Om Robby, boleh dong ditampilkan dulu foto ikan yang akan di lelang, walaupun lelangnya pasca lebaran. Supaya bikin greget he he....

----------


## tenonx

klo ada ikan jenis hikarimoyo mono mau donk  ::

----------


## fachm13

> klo ada ikan jenis hikarimoyo mono mau donk


punyaku aja diborong.... :Bump2:

----------


## aie

menunggu foto shiro omsako nya pak robby nih  :Peep:

----------


## edwin

wh, seru nih.... udah gak sabar nunggunya.....

----------


## addo

kalo gitu musti bawa kotak peluru ya...
biar nggak abis abis

----------


## siunk

terima giro mundur kaga yah...hehehhe??

----------


## Robby Iwan

> menunggu foto shiro omsako nya pak robby nih


he he , belum sempat di foto..nanti aja klo mau di karantina sblm lelang..ukurannya kurang-lebih 70cm kali

----------


## finefujikoi

> terima giro mundur kaga yah...hehehhe??



setuju omm.... rencana pake credit card aja....

----------


## PutNus

> om robby, boleh dong ditampilkan dulu foto ikan yang akan di lelang, walaupun lelangnya pasca lebaran. Supaya bikin greget he he....





> *koi jumbo nisai, sansai - harga tosai - hanya ada di koi's.... Ck ck ck ck.. Saluudoosss.....*


*memang kois................ Nomor unos*

----------


## PutNus

> Om Robby, boleh dong ditampilkan dulu foto ikan yang akan di lelang, walaupun lelangnya pasca lebaran. Supaya bikin greget he he....





> Salah satu ikan saya yg akan dilelang a.l:
> 
> Jenis : Taisho Sansoku (Sanke)
> Breeder : Sakai
> Bloodline : Wakashoryo (ada sertifikat)
> Sex: Female
> Ukuran : (belum diukur) antara 65+ atau 70+ cm
> umur : Sansai (3th)
> Harga 1jt
> ...


*Abah tungguin dari sekarang disini* ...........

----------


## siunk

kapan nih Om startnya..perasaan hari demi hari berlalu dengan sangat lambatttt...hahhaa

----------


## Davkoi

Obok obok kolam dulu  :Emptybath: 

Cari koi jumbo buat suppport  :Cool2:

----------


## andriyana

> Obok obok kolam dulu 
> 
> Cari koi jumbo buat suppport


Kohaku Yohei atau Showa Maruyama Om Dav ??  ::  ::  ::

----------


## Syahrizal Lukman

Ok nih...   :Playball:  :Smow:  :Peep:

----------


## Robby Iwan

> Obok obok kolam dulu 
> 
> Cari koi jumbo buat suppport


Bravo DavKoi..

----------


## luki

> Obok obok kolam dulu 
> 
> Cari koi jumbo buat suppport


Mantab.....

— Data yang Diberikan —
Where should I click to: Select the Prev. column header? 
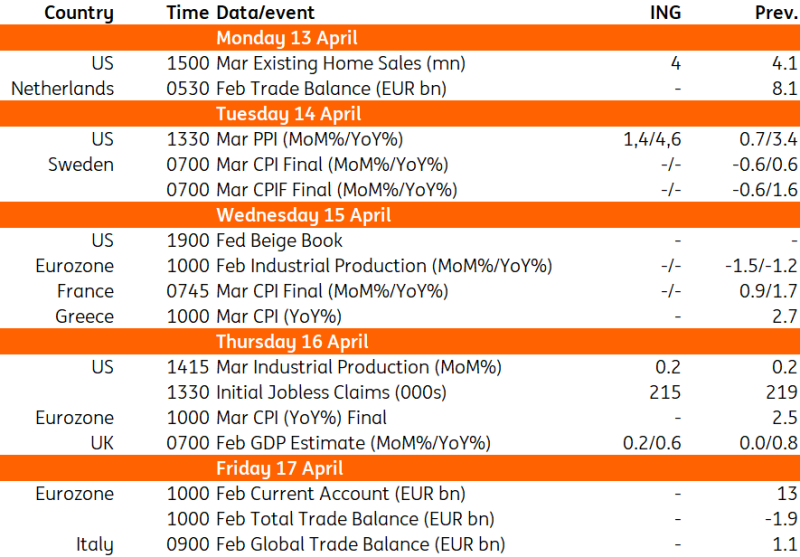[776, 12]
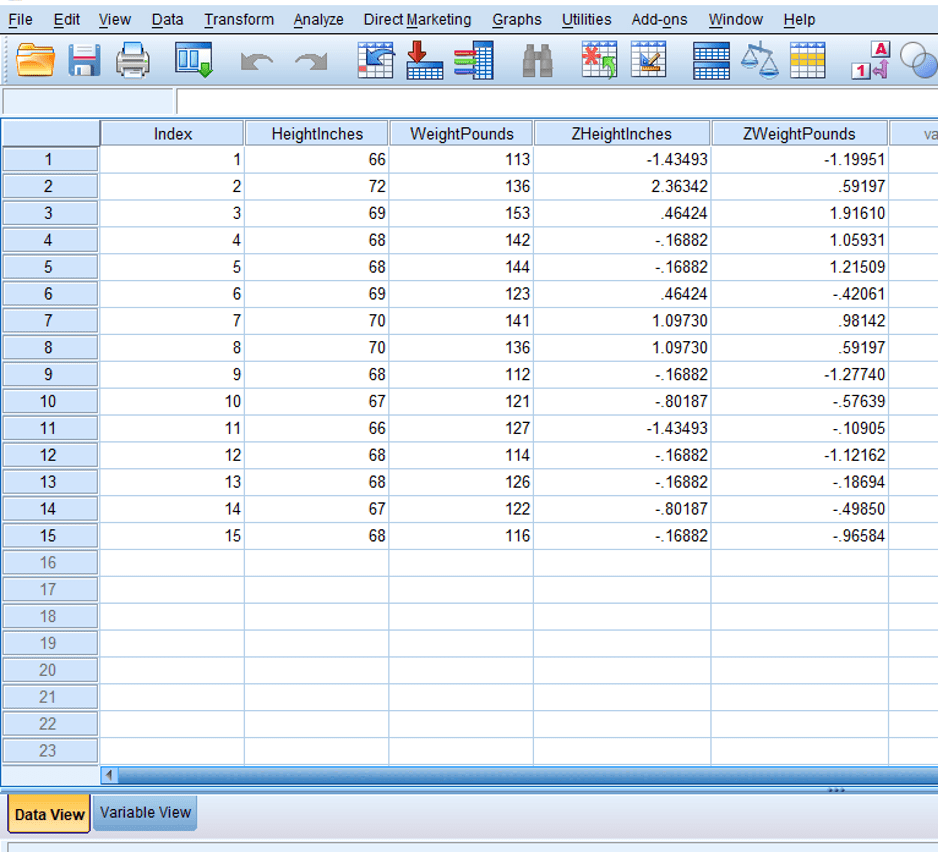Open the Analyze menu

tap(318, 19)
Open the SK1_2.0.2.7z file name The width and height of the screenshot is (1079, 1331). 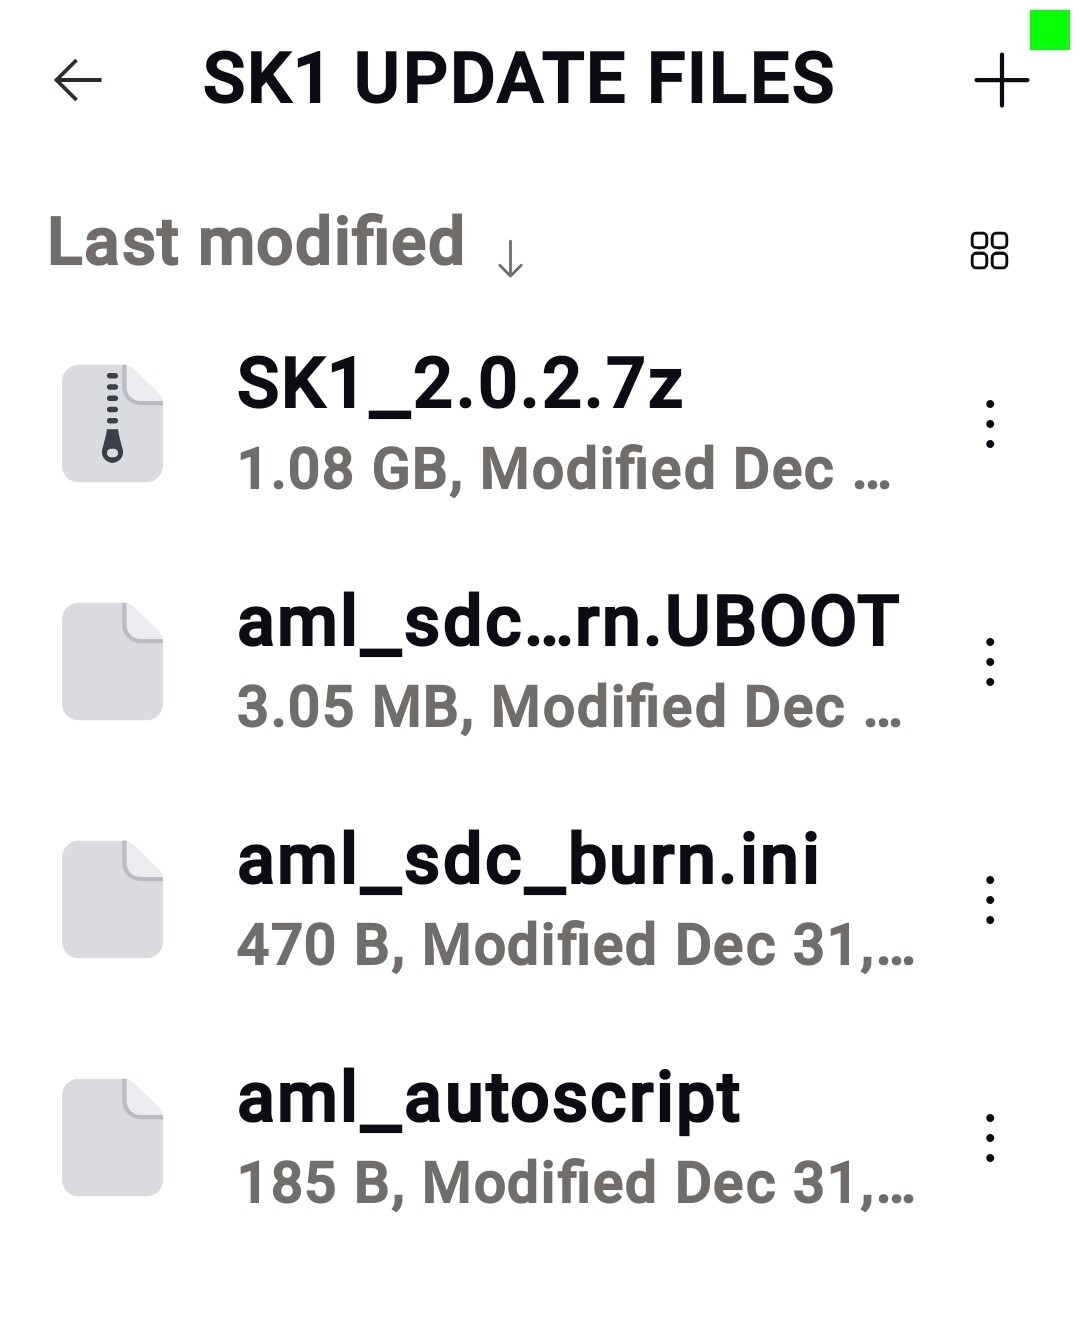pyautogui.click(x=460, y=385)
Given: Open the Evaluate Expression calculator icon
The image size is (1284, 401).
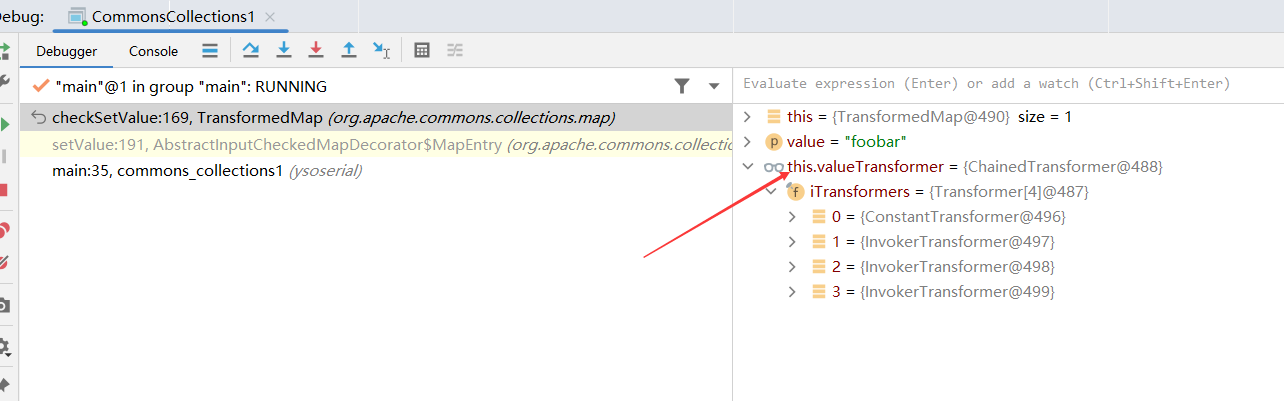Looking at the screenshot, I should [x=422, y=50].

— Tugas —
Sunting bagian utas forum tentang lelang koi yang dimulai dari "he he , belum" dan berakhir pada "credit card aja...." dengan mengganti "karantina" menjadi "pindahkan".

— Jawaban Tugas —
he he , belum sempat di foto..nanti aja klo mau di pindahkan sblm lelang..ukurannya kurang-lebih 70cm kali

----------


## finefujikoi

> terima giro mundur kaga yah...hehehhe??



setuju omm.... rencana pake credit card aja....